For my research I observed two nursing wards and I joined nurse Alice in doing her work. Besides the logistical activities I saw her doing, I was struck by another thing. Process researchers or consultants tend to model healthcare processes as a linear series of activities. Below you see what process a surgery patient goes through on the nursing ward: 10 consecutive steps in time (from left to right). This takes place within one day or during multiple days, depending on the type of surgery.
This process is not like this at all for nurse Alice. She is doing every step of the way in an order as presented below, or in another order as this is just an example. First the intake for patient 1 takes place, then the intake for patient 2, 3 and 4 and then she receives a call from the nurse anesthetist saying that patient 2 should have premedication now, then the call for patient 1 comes in, then for patient 2 and 3. And so on. The 10 steps are executed for, in this case, 4 patients, in a sort of random order. The order is not fixed as all steps are triggered by other agents than the nurse: the patient (arrives at some point), the nurse anesthetist (calls at some point), the recovery nurse (calls at some point).
Nurses therefore constantly shift between tasks. In factory terms: they have changeovers. I assume this costs valuable time as well. Even if we were to consider a nurse as a machine (which of course is a bit insulting and untrue, because I don’t think machines are as empathic as nurses to name only one thing), we could state that even machines need changeover time. So why not nurses?

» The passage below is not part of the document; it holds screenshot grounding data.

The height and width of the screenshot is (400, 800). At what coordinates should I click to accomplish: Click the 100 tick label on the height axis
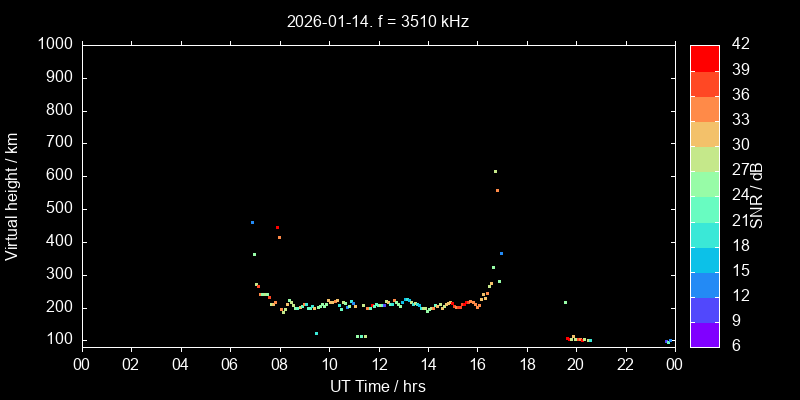click(58, 340)
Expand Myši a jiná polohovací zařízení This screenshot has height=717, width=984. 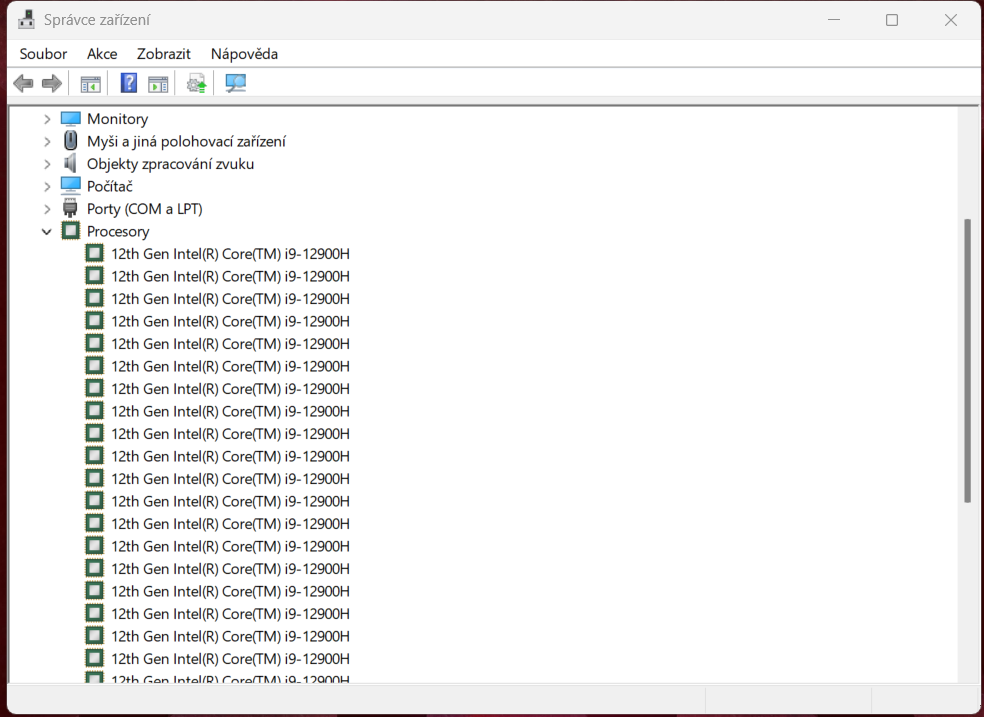coord(47,142)

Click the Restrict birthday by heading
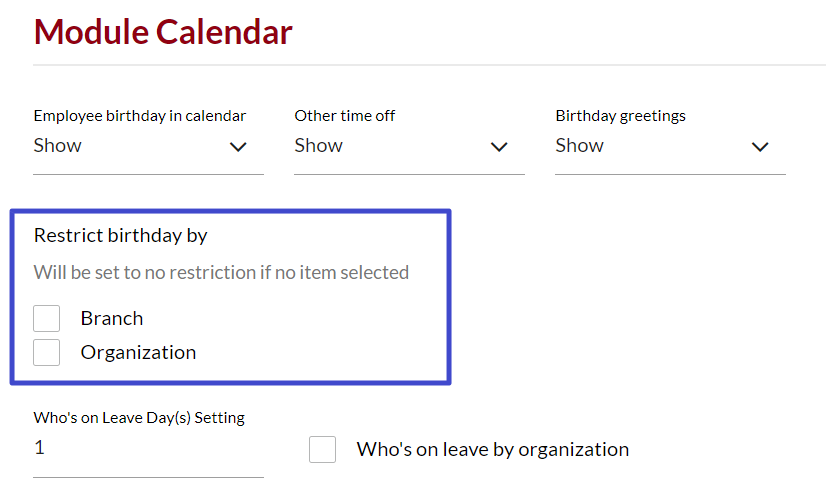121,235
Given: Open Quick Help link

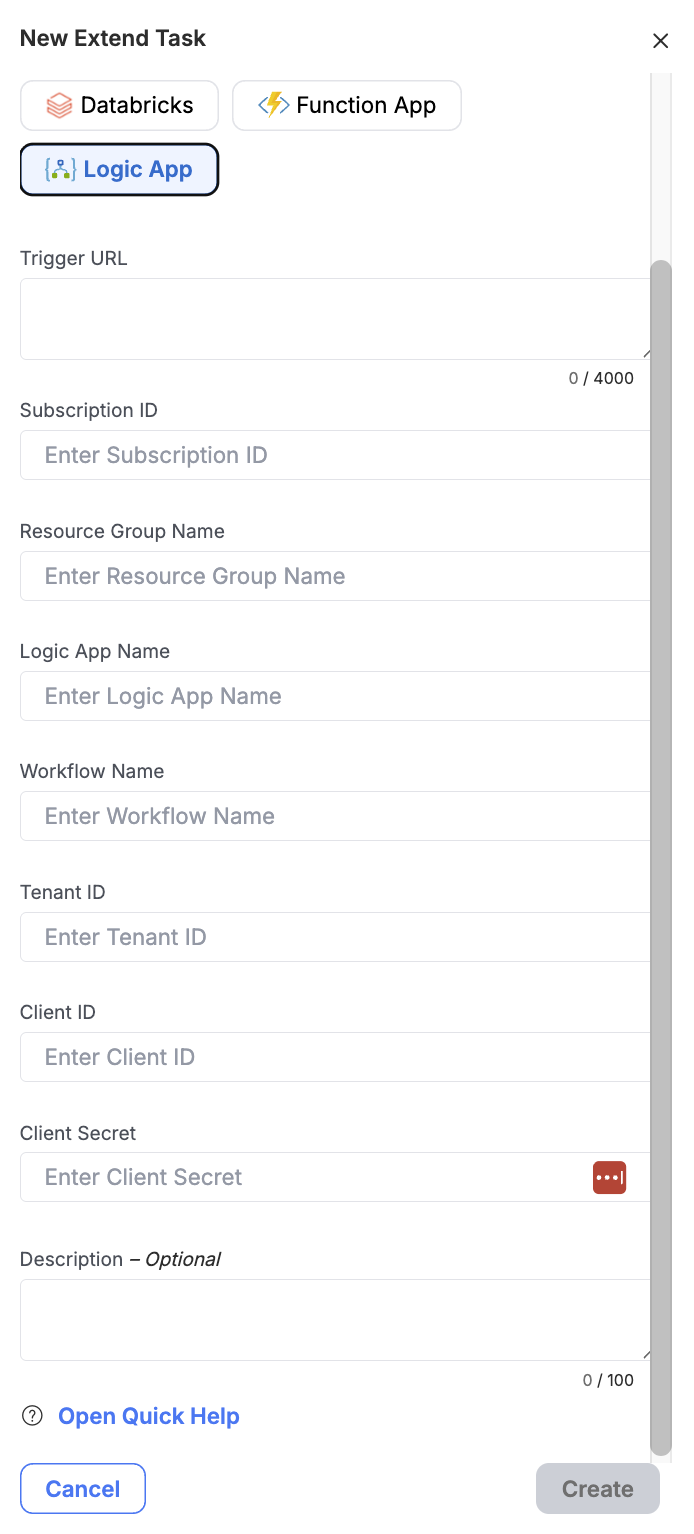Looking at the screenshot, I should click(148, 1416).
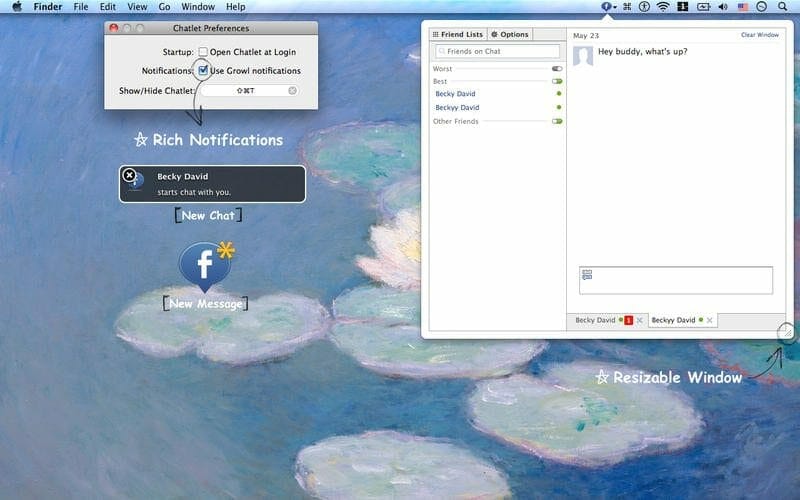The height and width of the screenshot is (500, 800).
Task: Open the Wi-Fi status menu
Action: point(662,7)
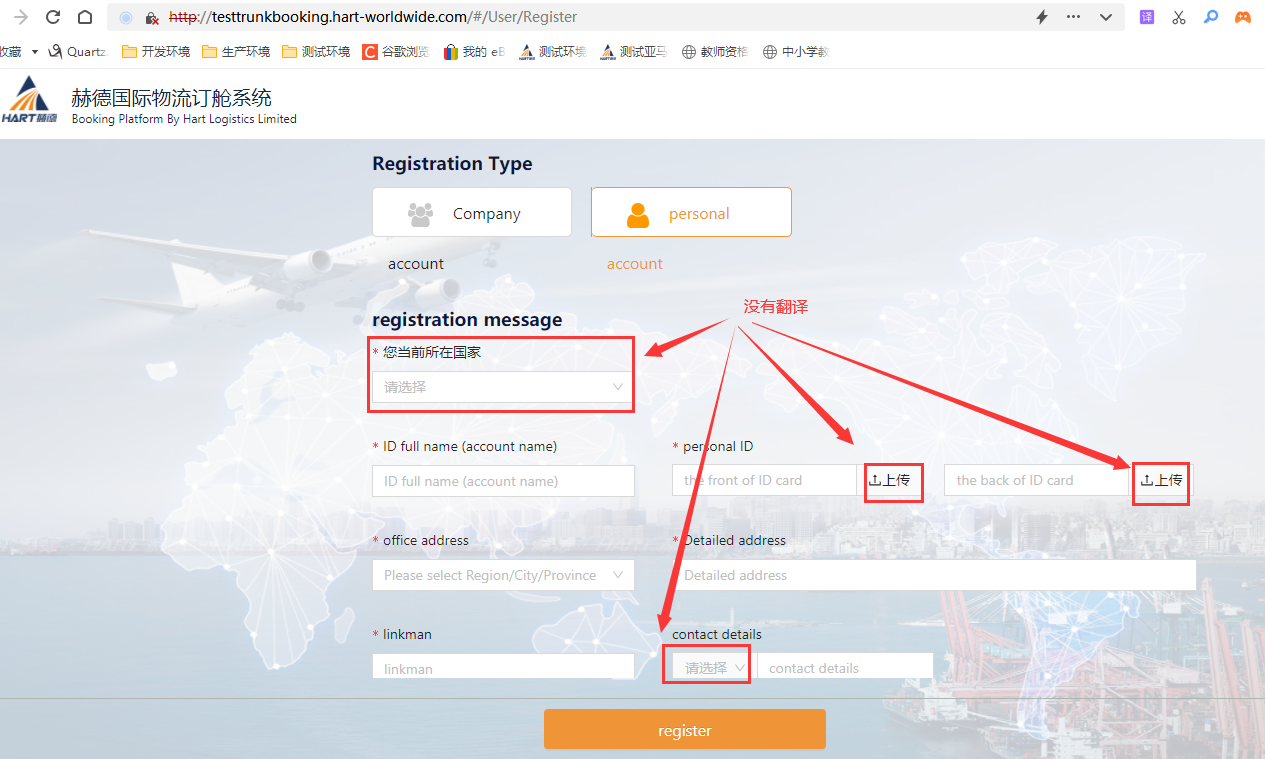Click the translate extension icon
Image resolution: width=1265 pixels, height=759 pixels.
tap(1147, 17)
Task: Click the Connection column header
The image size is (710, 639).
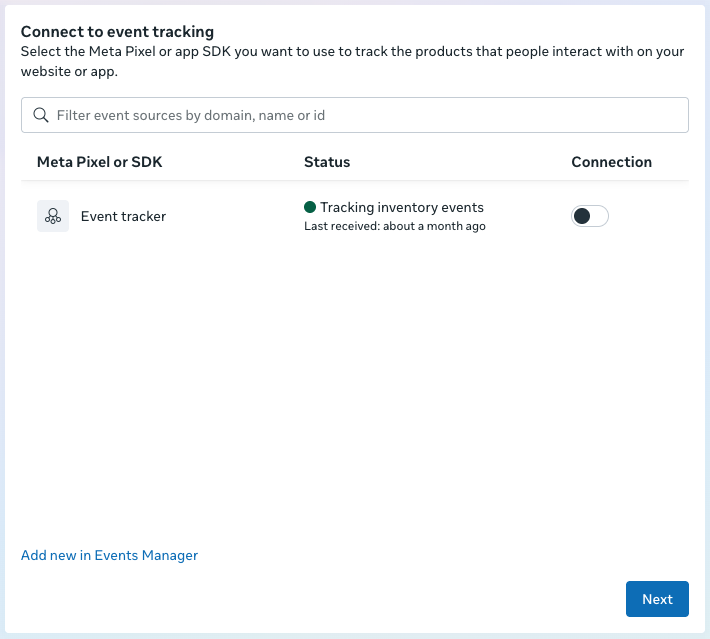Action: [x=611, y=162]
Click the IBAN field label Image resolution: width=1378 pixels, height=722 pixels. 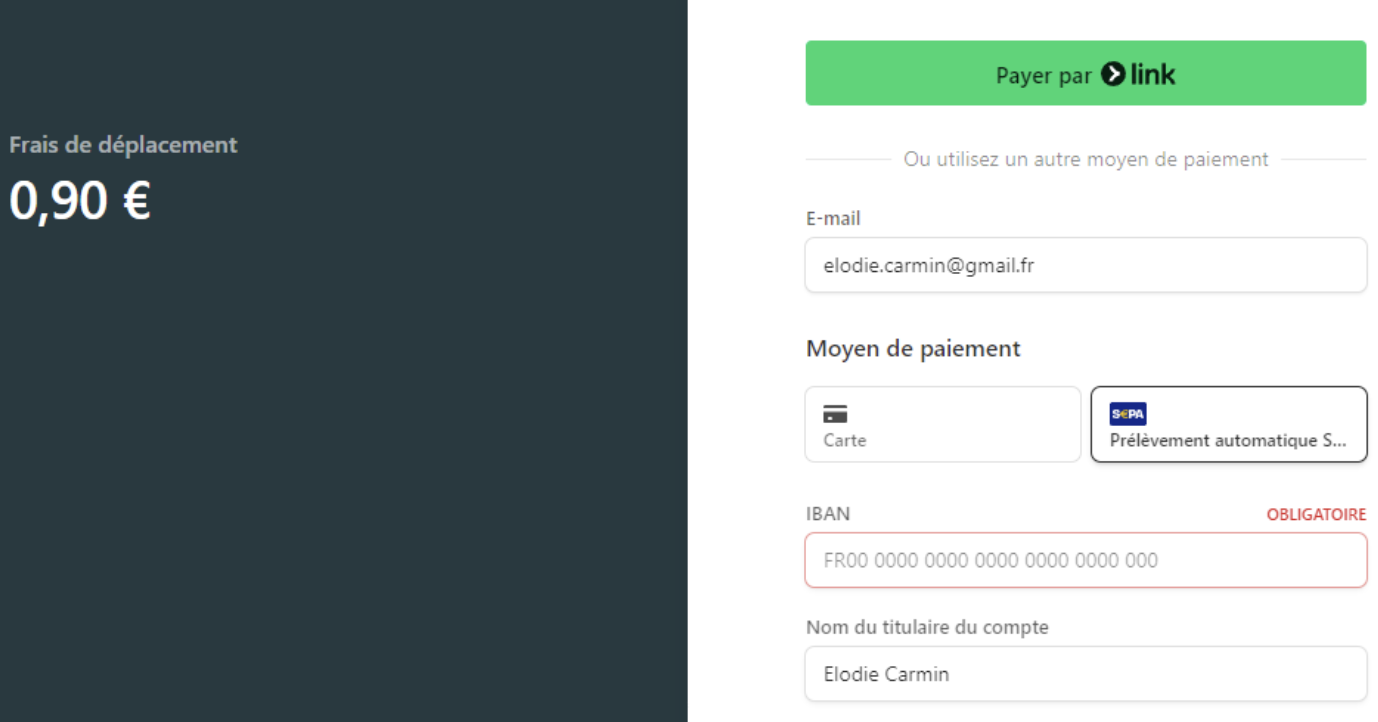point(828,514)
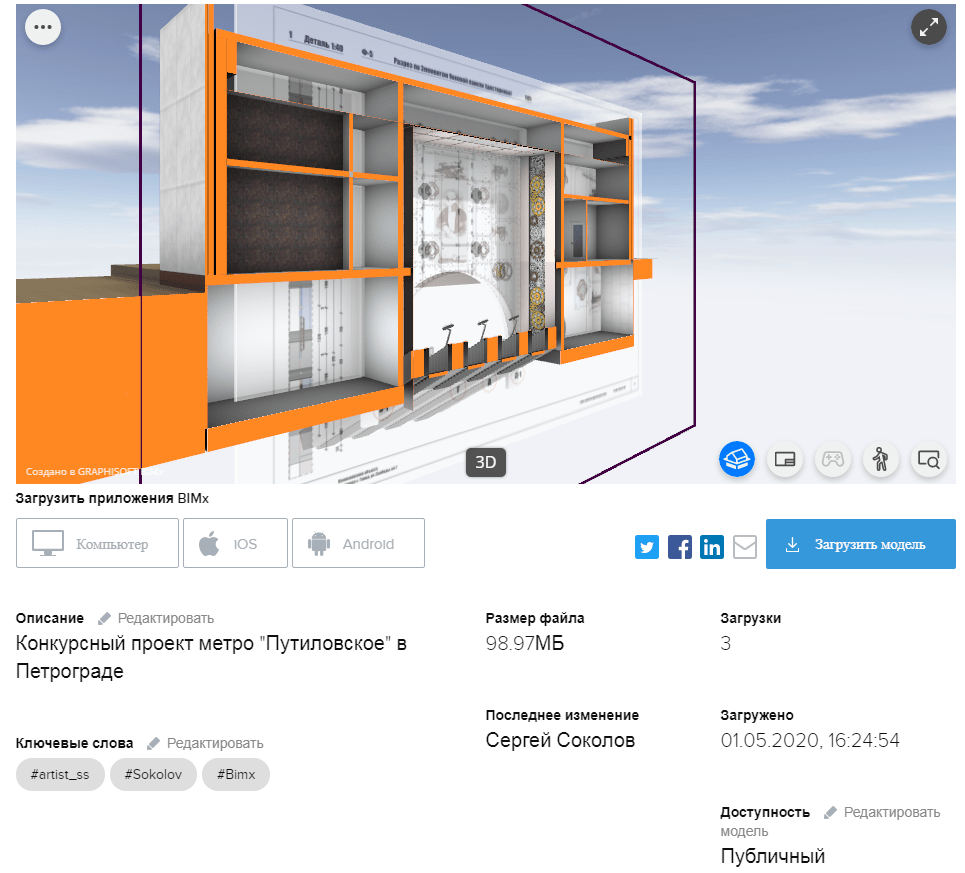
Task: Share the model on Twitter
Action: (647, 546)
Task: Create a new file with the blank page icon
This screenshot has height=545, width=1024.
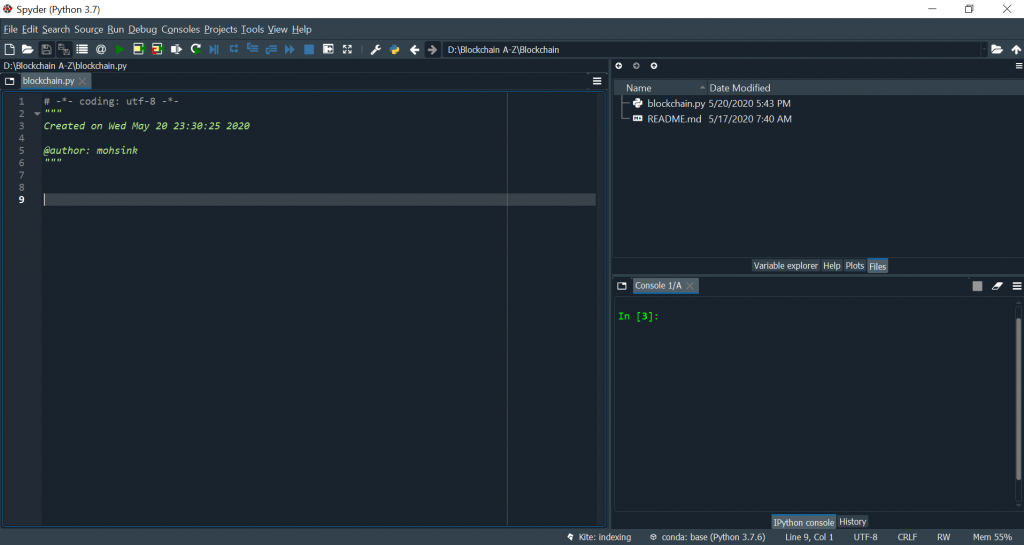Action: click(x=10, y=49)
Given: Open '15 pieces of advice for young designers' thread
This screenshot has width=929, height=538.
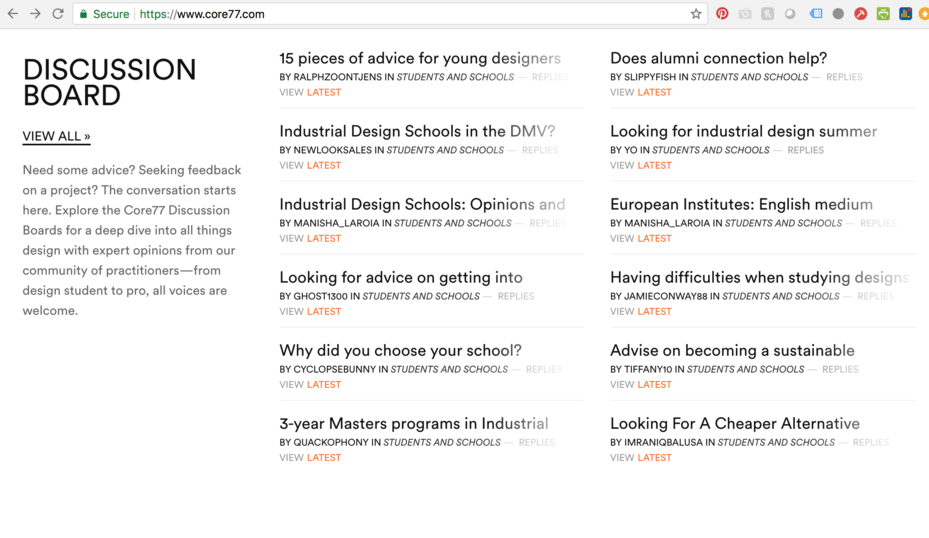Looking at the screenshot, I should [x=420, y=59].
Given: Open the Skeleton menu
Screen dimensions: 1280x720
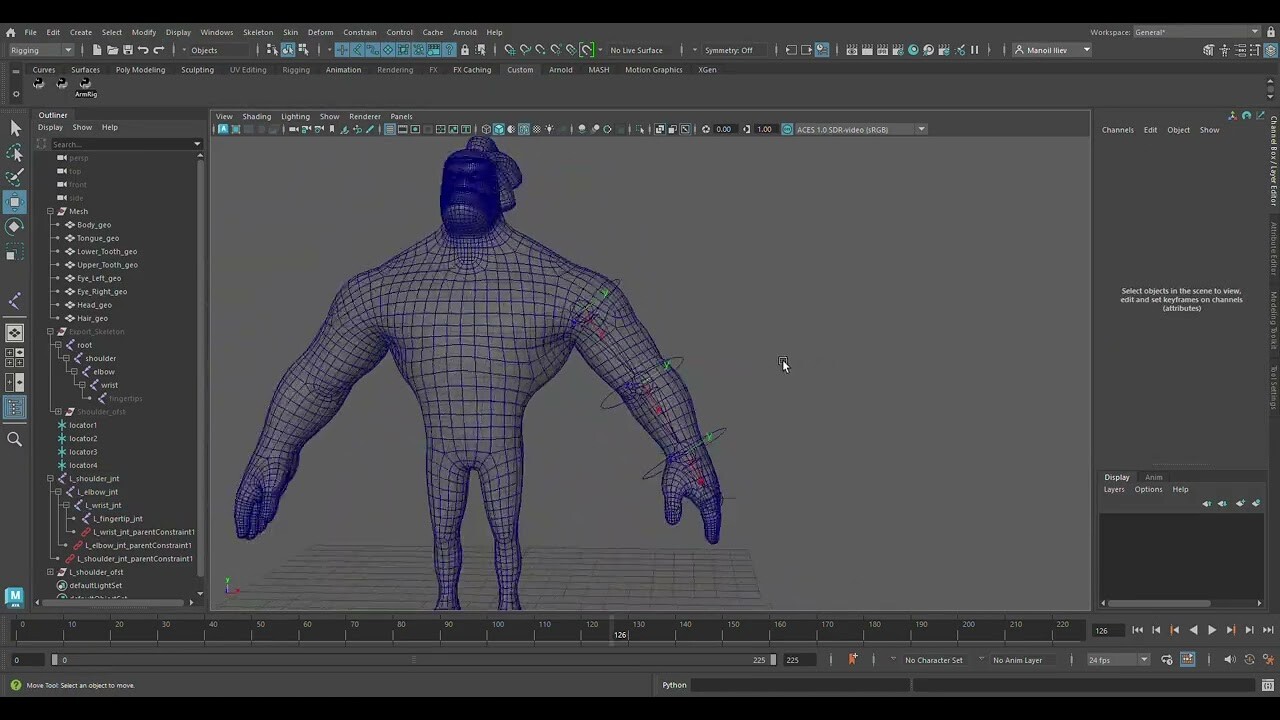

What nurses do to manage their work, is to look for information or any sign to make the sequence of events predictable and keep changover times short. They look at the surgery program every 5 or 10 minutes, they call people all day, they ask their colleague who has just been at the Recovery about how other patients are proceeding in the process. Alice who is a experienced nurse had all sorts of signs she would constantly be looking for to make work more manageable. What a job. A bit confronting as well I must say. As I was walking along with nurse Alice and other nurses, I could not keep up with any of them, whether they had long or short legs. Apparently this is part of their training, as someone confided to me: walk fast all the time, but don’t make it look like running.